The gap is clear: Nordic countries have built digital highways for prescription data, but the last mile of medication delivery and administration at home remains a dirt road.
Bridging the Gap
The solution is not to slow the shift to home care — it is to ensure that medication safety moves home with the patient.
Automated medication dispensing represents the critical bridge between institutional safety standards and home-based independence. When medications are pre-sorted into individual dose packets, labeled with time and contents, and sealed for safety, the home environment inherits many of the safety features previously available only in institutional settings:
Correct sorting is guaranteed by automated systems, eliminating the manual errors that plague pill organizers
Dosing schedules are built into the packaging — each packet shows when it should be taken, removing the cognitive burden of remembering complex schedules
Missed doses become visible — sealed packets that should have been opened provide immediate, visual evidence of non-adherence
Family caregivers are supported — instead of sorting and counting pills, caregivers simply ensure the next packet is taken on time
Nurse visit time is freed — when medication sorting is handled by automation, visiting nurses can focus on clinical assessment, wound care, and patient communication
The evidence from Sweden's MDD program supports this vision. Among the 180,000 patients receiving automated dispensing, studies document significantly improved adherence rates and reduced medication errors compared to conventional dispensing (Nordic Automated MDD Study, NCBI 2014). The Swedish experience demonstrates that automated dispensing is both scalable and effective in home settings.
The vision is straightforward: hospital-grade medication safety in every home. Not through expensive hospital equipment, but through smart packaging, digital integration, and automated systems that make the safe thing the simple thing.

*INFORMATION SHOWN:*
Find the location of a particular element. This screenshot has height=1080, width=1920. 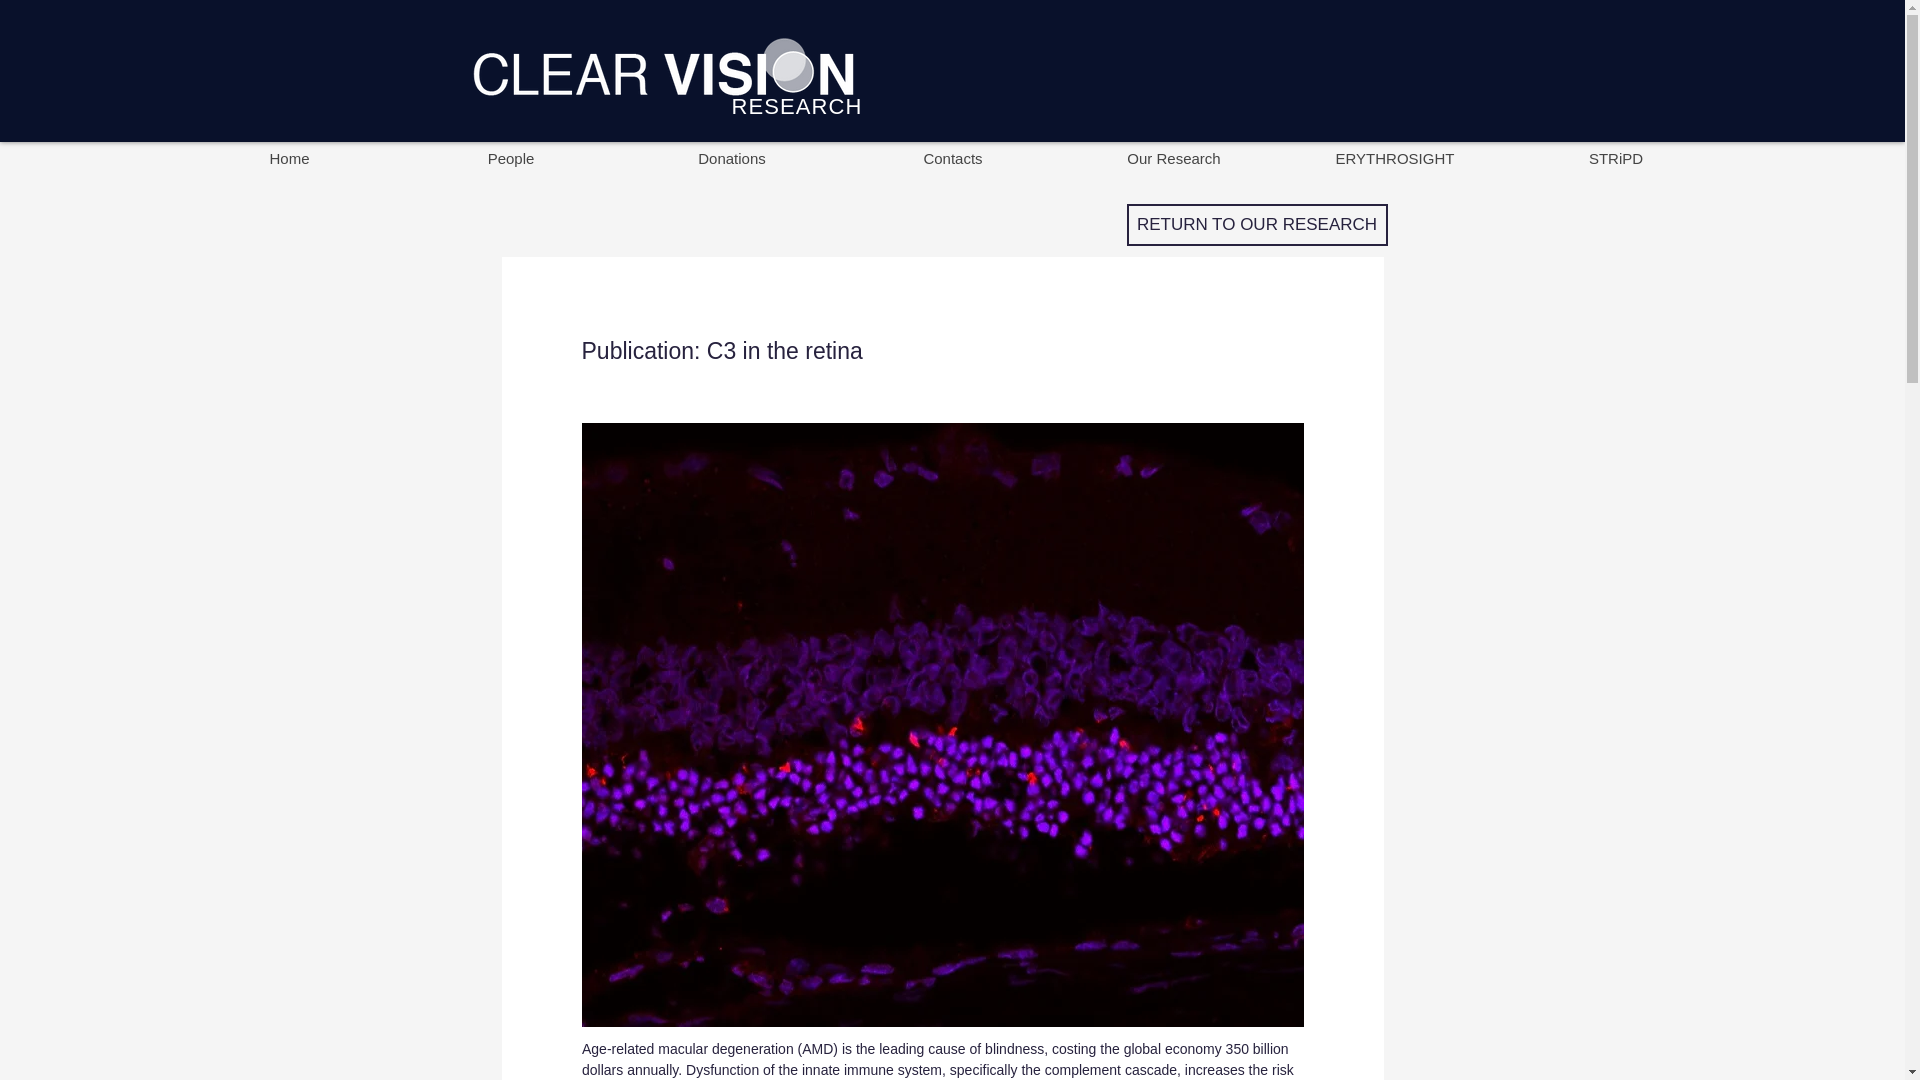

*THE PROBLEM:*
Return the text of the passage on home medication safety from "The gap is clear: Nordic" to "with the patient.", copied word for word.

*SOLUTION BELOW:*
The gap is clear: Nordic countries have built digital highways for prescription data, but the last mile of medication delivery and administration at home remains a dirt road.
Bridging the Gap
The solution is not to slow the shift to home care — it is to ensure that medication safety moves home with the patient.